Carnegie Mellon University
September 26, 2012

Press Release: Carnegie Mellon's Metin Sitti Receives Critical Funding For Novel Medical Robotics Research

Contact: Chriss Swaney / 412-268-5776 / swaney@andrew.cmu.edu

Metin SittiPITTSBURGH-Carnegie Mellon University's Metin Sitti was one of six researchers nationwide to receive funding to develop robots that can interact and work cooperatively with people in a variety of healthcare environments.

Sitti, a professor in mechanical engineering and head of the CMU Nanorobotics Lab, will receive a total of $787,000 for three years from the National Institutes of Health (NIH) and a CMU matching grant.

"We are developing miniature robot pills that will help doctors diagnose and treat disease and be able to respond quickly to a variety of changing environments," Sitti said. "This technology will be designed to help physicians better track disease and make remedies more accessible and affordable for a variety of maladies."

While pill-sized capsule endoscopes are increasingly used as wireless imaging devices for diagnosing disease in the human digestive tract, the technology is limited to sensing applications.

CMU's Sitti aims to address these limitations by designing and manufacturing new pill-sized soft capsule robots that can be controlled remotely to enable critical diagnostic and therapeutic functions for the gastrointestinal tract.

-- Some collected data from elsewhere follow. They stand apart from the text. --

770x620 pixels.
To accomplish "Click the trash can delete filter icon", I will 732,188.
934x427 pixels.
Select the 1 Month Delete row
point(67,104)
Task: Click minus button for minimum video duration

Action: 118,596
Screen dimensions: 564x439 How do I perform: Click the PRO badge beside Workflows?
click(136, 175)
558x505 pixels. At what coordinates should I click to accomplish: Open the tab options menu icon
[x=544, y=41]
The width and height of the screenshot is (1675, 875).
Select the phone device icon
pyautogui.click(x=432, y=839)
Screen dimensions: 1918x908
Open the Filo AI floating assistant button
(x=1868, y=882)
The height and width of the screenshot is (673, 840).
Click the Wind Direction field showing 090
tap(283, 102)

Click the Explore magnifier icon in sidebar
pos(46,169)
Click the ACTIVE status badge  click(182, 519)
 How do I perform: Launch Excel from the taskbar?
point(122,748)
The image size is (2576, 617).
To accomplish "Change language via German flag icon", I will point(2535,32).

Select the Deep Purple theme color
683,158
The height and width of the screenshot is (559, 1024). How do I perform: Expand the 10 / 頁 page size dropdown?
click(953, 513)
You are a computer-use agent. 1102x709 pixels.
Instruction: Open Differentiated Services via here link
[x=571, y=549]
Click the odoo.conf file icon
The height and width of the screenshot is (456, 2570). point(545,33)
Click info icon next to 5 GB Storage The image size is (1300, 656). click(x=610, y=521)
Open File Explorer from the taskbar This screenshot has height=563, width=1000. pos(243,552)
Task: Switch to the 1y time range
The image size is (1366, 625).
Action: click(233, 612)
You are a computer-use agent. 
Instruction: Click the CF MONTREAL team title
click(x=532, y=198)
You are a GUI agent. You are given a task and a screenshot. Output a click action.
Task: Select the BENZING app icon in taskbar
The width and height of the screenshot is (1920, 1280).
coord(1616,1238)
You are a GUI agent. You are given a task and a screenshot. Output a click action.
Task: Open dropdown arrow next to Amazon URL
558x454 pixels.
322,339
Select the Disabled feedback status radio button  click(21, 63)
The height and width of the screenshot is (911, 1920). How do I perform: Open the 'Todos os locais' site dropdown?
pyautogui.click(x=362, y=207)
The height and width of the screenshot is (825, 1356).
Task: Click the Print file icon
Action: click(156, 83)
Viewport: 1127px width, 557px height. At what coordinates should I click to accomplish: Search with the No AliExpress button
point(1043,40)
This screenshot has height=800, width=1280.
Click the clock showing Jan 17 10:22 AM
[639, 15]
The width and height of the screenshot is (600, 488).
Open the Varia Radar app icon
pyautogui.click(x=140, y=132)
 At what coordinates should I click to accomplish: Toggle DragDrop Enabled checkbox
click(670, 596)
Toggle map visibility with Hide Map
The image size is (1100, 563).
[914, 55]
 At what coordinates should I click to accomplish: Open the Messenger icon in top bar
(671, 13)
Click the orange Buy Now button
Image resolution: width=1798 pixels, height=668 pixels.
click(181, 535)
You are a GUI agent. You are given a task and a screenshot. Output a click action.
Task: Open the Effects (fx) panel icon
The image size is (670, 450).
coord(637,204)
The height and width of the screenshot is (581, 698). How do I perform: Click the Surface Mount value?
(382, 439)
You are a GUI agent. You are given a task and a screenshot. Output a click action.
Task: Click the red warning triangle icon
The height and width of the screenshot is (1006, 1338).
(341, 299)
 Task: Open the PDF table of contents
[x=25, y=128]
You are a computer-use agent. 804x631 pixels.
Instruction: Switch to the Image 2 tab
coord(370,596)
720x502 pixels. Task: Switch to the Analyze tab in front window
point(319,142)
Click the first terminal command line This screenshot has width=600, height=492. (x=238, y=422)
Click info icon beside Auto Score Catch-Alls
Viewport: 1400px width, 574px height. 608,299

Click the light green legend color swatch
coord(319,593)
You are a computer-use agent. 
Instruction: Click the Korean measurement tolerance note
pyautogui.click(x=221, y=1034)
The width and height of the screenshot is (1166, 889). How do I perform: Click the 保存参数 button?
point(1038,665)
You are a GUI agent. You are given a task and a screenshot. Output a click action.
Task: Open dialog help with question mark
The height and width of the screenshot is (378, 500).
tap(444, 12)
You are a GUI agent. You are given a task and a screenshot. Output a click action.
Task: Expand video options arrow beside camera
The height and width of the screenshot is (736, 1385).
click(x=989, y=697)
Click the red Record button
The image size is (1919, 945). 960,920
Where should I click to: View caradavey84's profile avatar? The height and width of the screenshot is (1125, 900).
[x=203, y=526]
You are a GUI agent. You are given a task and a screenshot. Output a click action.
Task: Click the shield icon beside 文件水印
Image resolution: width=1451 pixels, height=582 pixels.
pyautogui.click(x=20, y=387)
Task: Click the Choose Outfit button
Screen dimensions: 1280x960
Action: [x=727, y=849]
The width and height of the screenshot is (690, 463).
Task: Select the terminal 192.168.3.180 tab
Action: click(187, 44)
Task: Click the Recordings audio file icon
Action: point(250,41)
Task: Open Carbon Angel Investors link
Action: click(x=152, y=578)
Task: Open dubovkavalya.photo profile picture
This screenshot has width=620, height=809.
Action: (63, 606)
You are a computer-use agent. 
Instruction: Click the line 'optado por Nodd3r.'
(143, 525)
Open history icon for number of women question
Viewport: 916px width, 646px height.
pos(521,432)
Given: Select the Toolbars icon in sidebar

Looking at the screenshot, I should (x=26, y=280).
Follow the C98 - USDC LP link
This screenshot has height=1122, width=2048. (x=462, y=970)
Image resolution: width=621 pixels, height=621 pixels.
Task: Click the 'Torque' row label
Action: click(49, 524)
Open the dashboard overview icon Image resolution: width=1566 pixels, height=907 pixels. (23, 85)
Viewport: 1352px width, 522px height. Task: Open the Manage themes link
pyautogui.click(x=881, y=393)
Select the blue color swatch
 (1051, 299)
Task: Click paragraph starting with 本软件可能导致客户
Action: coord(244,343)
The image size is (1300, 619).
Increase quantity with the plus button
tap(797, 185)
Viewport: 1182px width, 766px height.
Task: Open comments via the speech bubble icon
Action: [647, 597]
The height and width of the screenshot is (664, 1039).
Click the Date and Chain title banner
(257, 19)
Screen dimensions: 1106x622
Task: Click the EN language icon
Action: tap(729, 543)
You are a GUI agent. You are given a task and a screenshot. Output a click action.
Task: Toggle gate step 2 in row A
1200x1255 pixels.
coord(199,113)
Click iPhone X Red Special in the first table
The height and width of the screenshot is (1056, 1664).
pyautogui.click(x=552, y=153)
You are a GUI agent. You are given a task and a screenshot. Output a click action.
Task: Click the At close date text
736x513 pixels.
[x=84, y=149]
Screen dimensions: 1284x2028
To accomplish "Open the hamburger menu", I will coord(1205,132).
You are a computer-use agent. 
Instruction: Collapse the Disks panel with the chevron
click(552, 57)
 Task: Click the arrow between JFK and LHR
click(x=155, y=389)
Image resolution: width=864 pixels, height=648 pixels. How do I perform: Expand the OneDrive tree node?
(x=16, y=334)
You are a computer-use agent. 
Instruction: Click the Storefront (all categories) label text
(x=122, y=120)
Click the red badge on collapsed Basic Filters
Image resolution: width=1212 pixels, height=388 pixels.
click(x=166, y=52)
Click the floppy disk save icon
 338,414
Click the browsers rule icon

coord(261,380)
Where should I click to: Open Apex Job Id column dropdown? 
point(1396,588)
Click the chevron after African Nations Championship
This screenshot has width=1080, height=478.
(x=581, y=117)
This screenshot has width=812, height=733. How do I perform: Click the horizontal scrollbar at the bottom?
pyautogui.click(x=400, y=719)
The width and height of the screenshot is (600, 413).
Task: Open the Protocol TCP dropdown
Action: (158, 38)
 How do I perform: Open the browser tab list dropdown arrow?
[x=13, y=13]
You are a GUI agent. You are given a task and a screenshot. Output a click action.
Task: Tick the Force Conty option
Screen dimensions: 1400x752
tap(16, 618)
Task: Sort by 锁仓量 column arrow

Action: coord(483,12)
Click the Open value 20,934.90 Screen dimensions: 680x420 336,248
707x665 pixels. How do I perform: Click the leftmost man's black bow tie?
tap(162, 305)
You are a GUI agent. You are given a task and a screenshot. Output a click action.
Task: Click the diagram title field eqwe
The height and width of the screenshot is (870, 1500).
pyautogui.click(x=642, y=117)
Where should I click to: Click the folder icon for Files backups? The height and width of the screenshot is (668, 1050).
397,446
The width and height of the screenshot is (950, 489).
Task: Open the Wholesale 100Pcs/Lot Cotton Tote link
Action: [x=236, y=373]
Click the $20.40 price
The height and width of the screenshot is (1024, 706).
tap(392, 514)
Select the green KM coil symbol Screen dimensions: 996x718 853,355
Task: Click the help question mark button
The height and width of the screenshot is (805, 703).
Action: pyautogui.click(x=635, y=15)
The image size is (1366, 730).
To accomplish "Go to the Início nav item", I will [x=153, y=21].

"Our work will ultimately translate into more successful surgeries and better and faster diagnose and recovery for patients," said Sitti, the 2011 recipient of the Nanoengineering Award from SPIE, the international society for optics and photonics, for his work on devices that can manipulate objects on a molecular level.

The five other researchers tapped for the NIH funding will work on projects to help engineers better design prosthetic legs for amputees and create microrobots that help researchers make artificial tissues.

"Robots that can readily adapt to new situations are critical for helping support activities that consumers do daily," said Vijayakumar Bhagavatula, interim dean for CMU's College of Engineering. "We are extremely proud of Professor Sitti's ongoing innovative research and his collaborative, problem-solving solutions to some very challenging science and health issues."